Moral choices with vaccine
I am so grateful to have been part of the first wave of COVID-19 vaccinations in Marquette County! I am sure you think that is because I am over 65 years of age and thus, more vulnerable to this virus. While that is true, and I am also happy to do my part to help our country achieve herd immunity, I do have another important reason.
I was able to be inoculated with the Pfizer vaccine, which along with the one by Moderna, is morally permissible for Catholics to receive. Neither of these vaccines was designed, developed, or produced using cell lines from aborted babies. Although both companies used abortion-derived cell lines in the confirmatory testing phase, that connection to abortion, while still troubling, was very remote.

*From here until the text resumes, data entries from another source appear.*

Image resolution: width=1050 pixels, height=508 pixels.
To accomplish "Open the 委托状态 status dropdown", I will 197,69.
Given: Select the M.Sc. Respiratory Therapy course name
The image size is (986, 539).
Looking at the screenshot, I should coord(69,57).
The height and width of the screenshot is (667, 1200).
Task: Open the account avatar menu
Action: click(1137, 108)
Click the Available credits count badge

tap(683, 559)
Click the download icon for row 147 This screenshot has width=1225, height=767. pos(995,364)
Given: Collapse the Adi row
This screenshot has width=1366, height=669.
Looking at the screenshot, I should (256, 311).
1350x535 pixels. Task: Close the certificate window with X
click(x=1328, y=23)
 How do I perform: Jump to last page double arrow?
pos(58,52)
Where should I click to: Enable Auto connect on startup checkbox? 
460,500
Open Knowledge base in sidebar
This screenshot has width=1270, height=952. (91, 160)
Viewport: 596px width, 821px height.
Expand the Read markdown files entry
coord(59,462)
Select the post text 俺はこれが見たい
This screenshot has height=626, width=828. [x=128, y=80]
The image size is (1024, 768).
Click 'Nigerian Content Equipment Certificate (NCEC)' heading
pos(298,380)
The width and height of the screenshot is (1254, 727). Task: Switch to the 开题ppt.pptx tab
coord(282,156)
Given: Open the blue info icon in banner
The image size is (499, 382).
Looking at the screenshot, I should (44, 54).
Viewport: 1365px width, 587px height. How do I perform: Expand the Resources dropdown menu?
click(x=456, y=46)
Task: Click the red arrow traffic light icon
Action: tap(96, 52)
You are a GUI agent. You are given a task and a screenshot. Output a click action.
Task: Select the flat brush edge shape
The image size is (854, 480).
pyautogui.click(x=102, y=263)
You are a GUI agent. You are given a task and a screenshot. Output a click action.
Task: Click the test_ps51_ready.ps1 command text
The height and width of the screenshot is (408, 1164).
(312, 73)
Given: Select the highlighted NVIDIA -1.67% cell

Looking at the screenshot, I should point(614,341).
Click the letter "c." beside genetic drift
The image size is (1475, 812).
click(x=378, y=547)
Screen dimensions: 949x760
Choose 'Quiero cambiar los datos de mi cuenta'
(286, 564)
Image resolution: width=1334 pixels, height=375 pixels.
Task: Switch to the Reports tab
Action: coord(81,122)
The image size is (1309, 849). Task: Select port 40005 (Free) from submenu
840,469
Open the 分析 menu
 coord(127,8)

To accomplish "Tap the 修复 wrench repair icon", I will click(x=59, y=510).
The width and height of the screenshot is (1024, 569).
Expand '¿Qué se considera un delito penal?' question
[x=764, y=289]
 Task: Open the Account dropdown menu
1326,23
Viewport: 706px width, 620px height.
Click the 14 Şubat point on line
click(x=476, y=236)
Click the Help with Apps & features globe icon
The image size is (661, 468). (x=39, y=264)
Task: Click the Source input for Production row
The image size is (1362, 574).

However, the vaccines made by Johnson & Johnson and AstraZeneca used cell lines that originated from tissue taken from aborted babies in the design, development, production and confirmatory testing stages and, as such, they are more morally problematic.
For those seeking additional information, the Catholic bishops of Michigan recently released a revised statement addressing the moral considerations regarding the COVID-19 vaccines, which can be found online at: micatholic.org/advocacy/news-room/news.
If anyone who is pro-life has a choice in what vaccine they can receive, I encourage them to choose the one produced by either Pfizer or Moderna. However, if people do not have a choice of a vaccine, it is still morally permissible to receive the Johnson & Johnson or AstraZeneca vaccine.
I also encourage people to write to vaccine-producing companies that use abortion-derived cell lines in their pharmaceutical work and ask them to switch to alternative cell sources in the future.
These aborted babies were not respected in their life. Let us at least respect their remains.